• _EXTRACT TO READ_
VoiRS 0.1.0 Release Candidate 1 — Pure Rust Neural TTS, Voice Recognition & Sound Framework

The speech synthesis and voice AI foundation of the COOLJAPAN ecosystem just reached its first Release Candidate.

Today we released VoiRS 0.1.0 Release Candidate 1 — a complete, production-grade pure Rust framework for neural Text-to-Speech (TTS), Voice Recognition, and high-performance Sound processing.

No Python. No C++. No FFmpeg. No external model runtimes.
No unsafe code in hot paths. No dependency hell.
Just clean, memory-safe, real-time neural speech that compiles to a single static binary (or WASM) and runs everywhere — from laptops to browsers to edge devices to cloud GPUs.

Why VoiRS 0.1.0 RC1 is a game changer

For years, state-of-the-art speech synthesis and voice AI meant depending on heavy Python stacks (Coqui TTS, Tortoise, Piper) or proprietary cloud services.

These tools are powerful but suffer from:

Python interpreter overhead and slow inference
Memory unsafety and complex C++/CUDA dependencies
Vendor lock-in and latency issues
Difficulty in offline, WASM, or embedded deployment
Lack of full training pipelines in a single safe language

VoiRS 0.1.0 RC1 ends all of that.

It delivers real-time performance while being 100% memory-safe and fully portable.
Notable results:

Real-time factor (RTF): ≤ 0.3× on consumer CPUs
GPU (RTX 4080): ≤ 0.05× RTF (0.04× demonstrated)
Streaming synthesis with low-latency chunked audio

Technical Deep Dive: How We Built a Production-Grade Neural Speech Stack in Pure Rust

The architecture unifies high-performance crates from the COOLJAPAN ecosystem into a clean, end-to-end pipeline:

Core Pipeline
Text → G2P (pluggable: Phonetisaurus, OpenJTalk, Neural) → Acoustic Model (VITS / FastSpeech2) → Vocoder (HiFi-GAN + DiffWave) → Audio (WAV/OGG).
Neural Models (0.1.0 RC1 highlights)
- Full VITS + HiFi-GAN inference
- New DiffWave vocoder training pipeline with gradient updates, SafeTensors checkpoints (370 parameters, 30 MB), and real parameter saving
- ONNX Runtime integration for Kokoro-82M (9 languages, 54 voices) — zero Python required
Advanced Features
- Streaming synthesis (chunk-based low-latency)

• _RECORDS_
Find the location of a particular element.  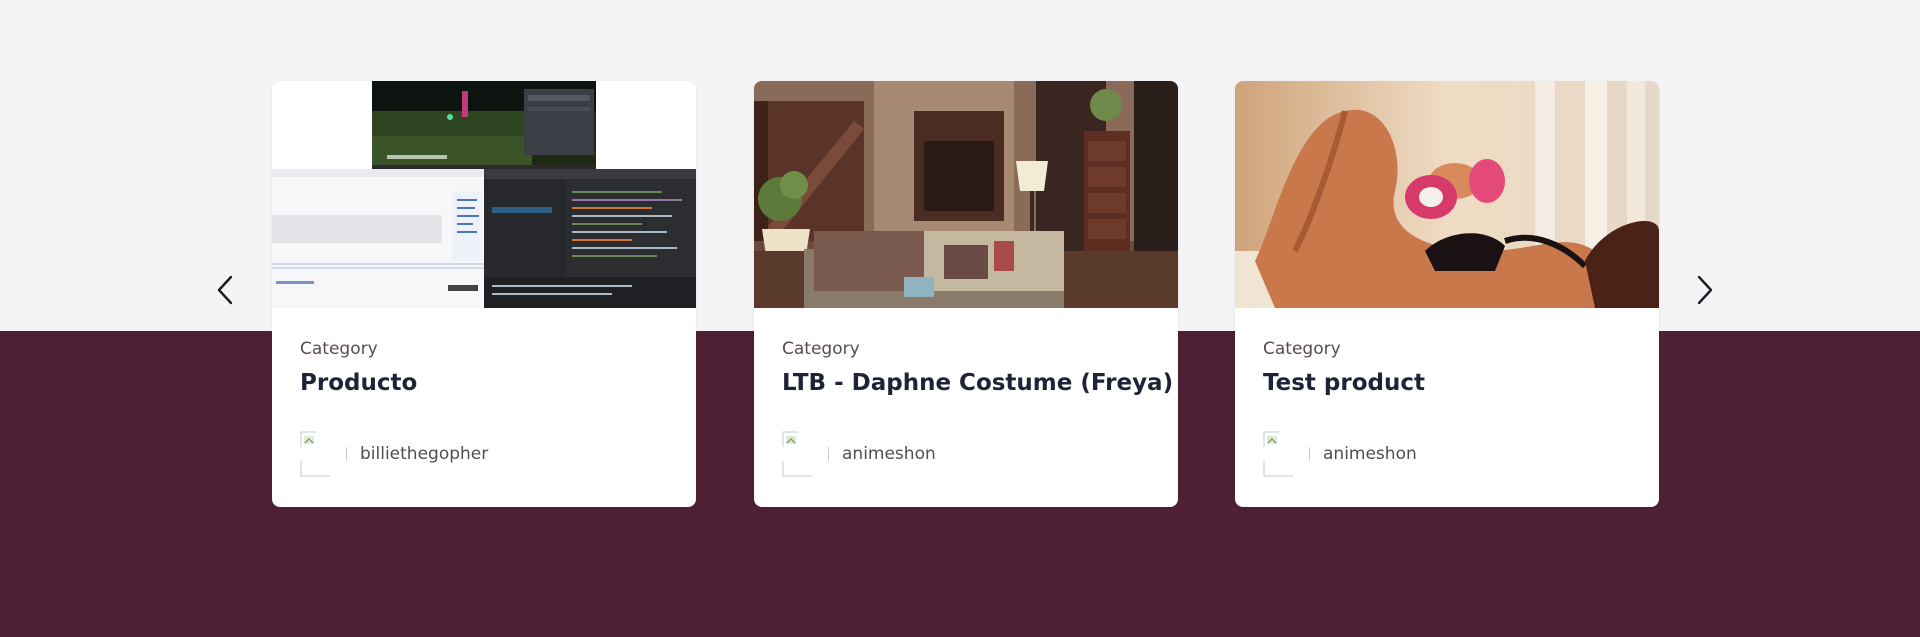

--

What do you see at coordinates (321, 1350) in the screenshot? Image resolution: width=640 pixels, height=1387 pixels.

--

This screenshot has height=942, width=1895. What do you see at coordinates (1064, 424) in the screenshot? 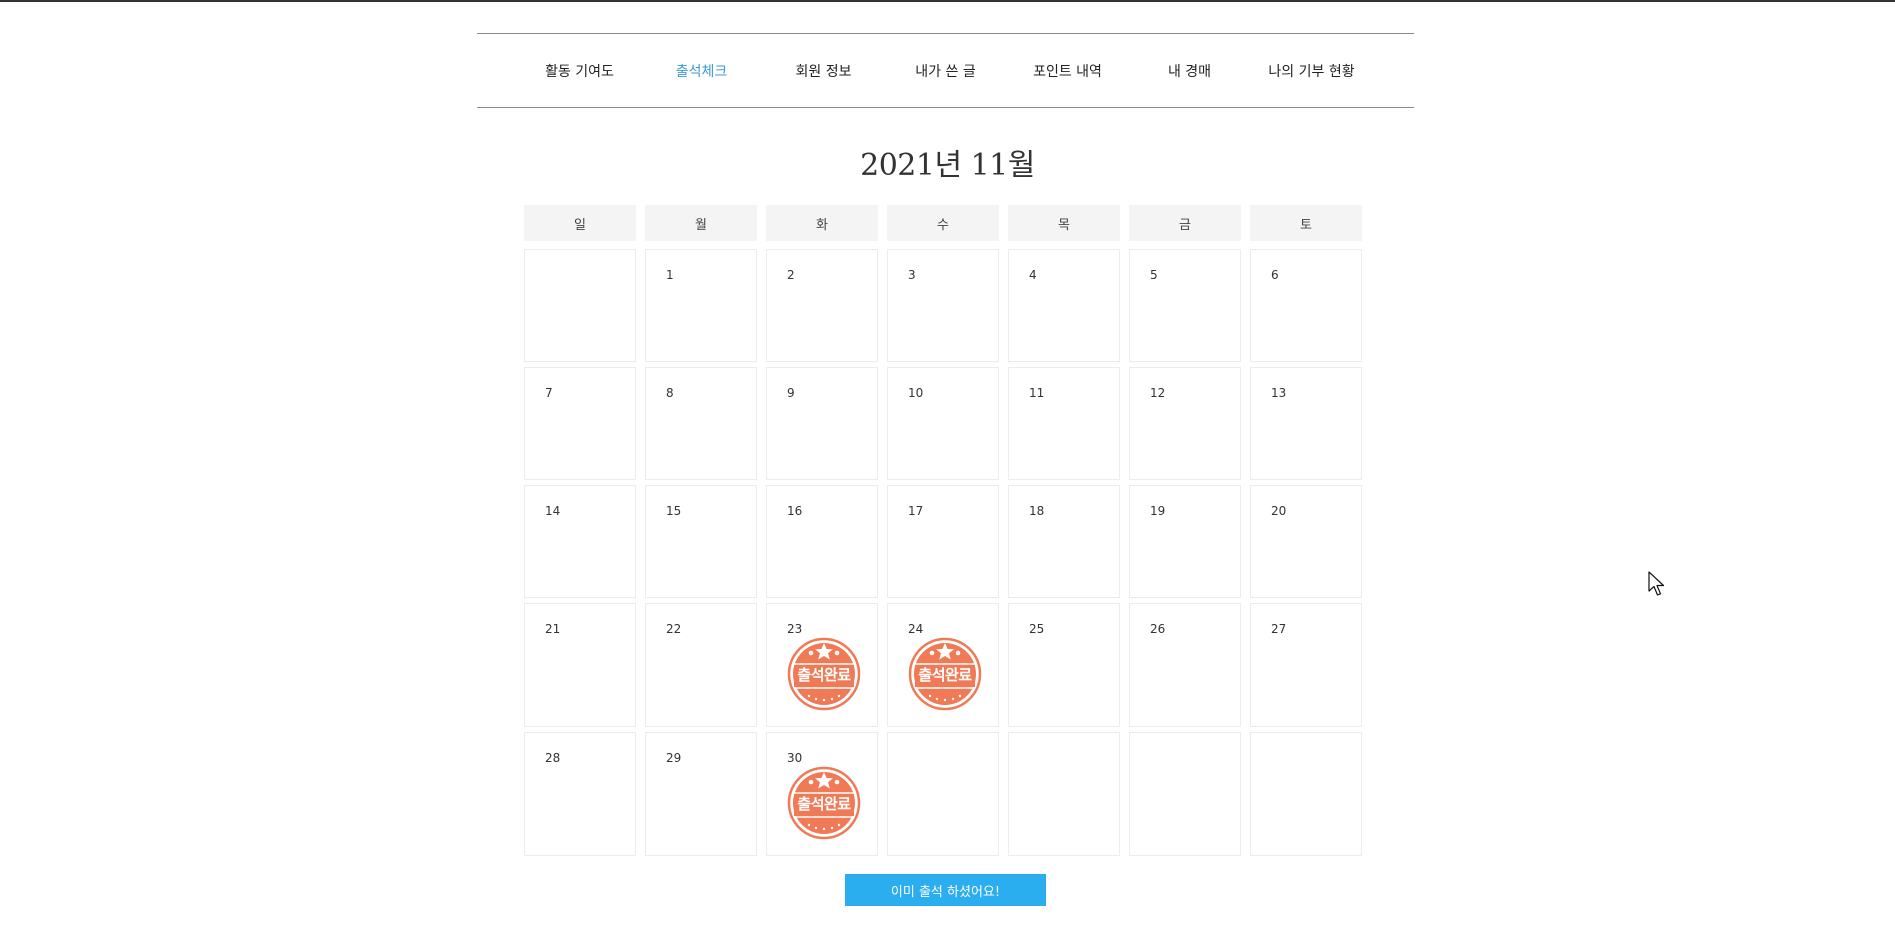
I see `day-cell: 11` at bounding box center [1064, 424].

• _ACTIVITY_
Copy the VoiRS announcement starting at "Just clean, memory-safe, real-time" and ending at "to cloud GPUs.", swapping "laptops" for "desktops". The material shown after the VoiRS announcement has no connection to it.

• _TASK OUTPUT_
Just clean, memory-safe, real-time neural speech that compiles to a single static binary (or WASM) and runs everywhere — from desktops to browsers to edge devices to cloud GPUs.